A renegade member of China's Standing Committee has arranged to supply Iraq with a shipload of chemicals for manufacturing weapons of mass destruction. The United States doesn't dare move to intercept the ship until its intelligence agents can obtain a copy of the manifest. Based on a clue scribbled on a Starbucks napkin, U.S. agent Jon Smith -- an awfully suspicious name for a spy -- heads for Shanghai to obtain the incriminating document. To find this veritable needle in a haystack, Uncle Sam, incredibly, assigns a Caucasian agent who sticks out like a sore thumb and doesn't know a word of Chinese. The narrative, of course, has been rendered obsolete by subsequent events. Ludlum's fans probably won't care, since they'll be getting a classic Ludlum-style thriller -- even if the setting, story and characters are implausible and the author was someone else.

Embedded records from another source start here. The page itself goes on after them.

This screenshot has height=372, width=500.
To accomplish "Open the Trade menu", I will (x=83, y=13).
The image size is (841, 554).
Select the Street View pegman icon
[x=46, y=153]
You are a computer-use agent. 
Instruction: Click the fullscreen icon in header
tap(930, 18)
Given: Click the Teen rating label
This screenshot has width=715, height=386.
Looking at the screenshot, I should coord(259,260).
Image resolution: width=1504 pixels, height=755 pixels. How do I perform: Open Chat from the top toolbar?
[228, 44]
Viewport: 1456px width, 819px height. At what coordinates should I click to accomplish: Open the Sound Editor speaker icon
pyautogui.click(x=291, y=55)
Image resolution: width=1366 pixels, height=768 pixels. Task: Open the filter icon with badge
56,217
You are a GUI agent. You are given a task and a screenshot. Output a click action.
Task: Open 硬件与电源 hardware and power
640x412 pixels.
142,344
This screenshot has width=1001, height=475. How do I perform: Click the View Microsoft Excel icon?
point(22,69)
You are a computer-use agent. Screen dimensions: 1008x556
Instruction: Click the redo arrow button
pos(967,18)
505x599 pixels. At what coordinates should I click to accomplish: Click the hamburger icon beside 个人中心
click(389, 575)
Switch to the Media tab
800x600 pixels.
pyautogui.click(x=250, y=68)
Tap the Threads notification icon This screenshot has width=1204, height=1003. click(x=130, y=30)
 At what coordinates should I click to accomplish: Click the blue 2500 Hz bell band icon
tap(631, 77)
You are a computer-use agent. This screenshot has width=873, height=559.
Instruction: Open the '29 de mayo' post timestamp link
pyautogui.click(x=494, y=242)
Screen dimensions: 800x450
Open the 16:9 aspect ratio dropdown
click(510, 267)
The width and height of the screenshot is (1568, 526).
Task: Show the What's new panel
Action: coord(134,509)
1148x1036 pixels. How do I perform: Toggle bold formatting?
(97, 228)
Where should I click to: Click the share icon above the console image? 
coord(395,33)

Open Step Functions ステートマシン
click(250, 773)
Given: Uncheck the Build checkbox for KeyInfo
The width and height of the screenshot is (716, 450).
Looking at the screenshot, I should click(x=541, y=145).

"Shanghai" takes place in 1939 -- the period between the Marco Polo Bridge incident and the outbreak of the Pacific War. Newly arrived American journalist Josh Miller meets Julie Grant, the half-Chinese daughter of an antique merchant, and the two unexpectedly find themselves wrapped up in the struggle involving local Chinese thugs and the Japanese kempeitai (military police) for a priceless sarcophagus looted from the tomb of Qin Shi Huang,the first emperor.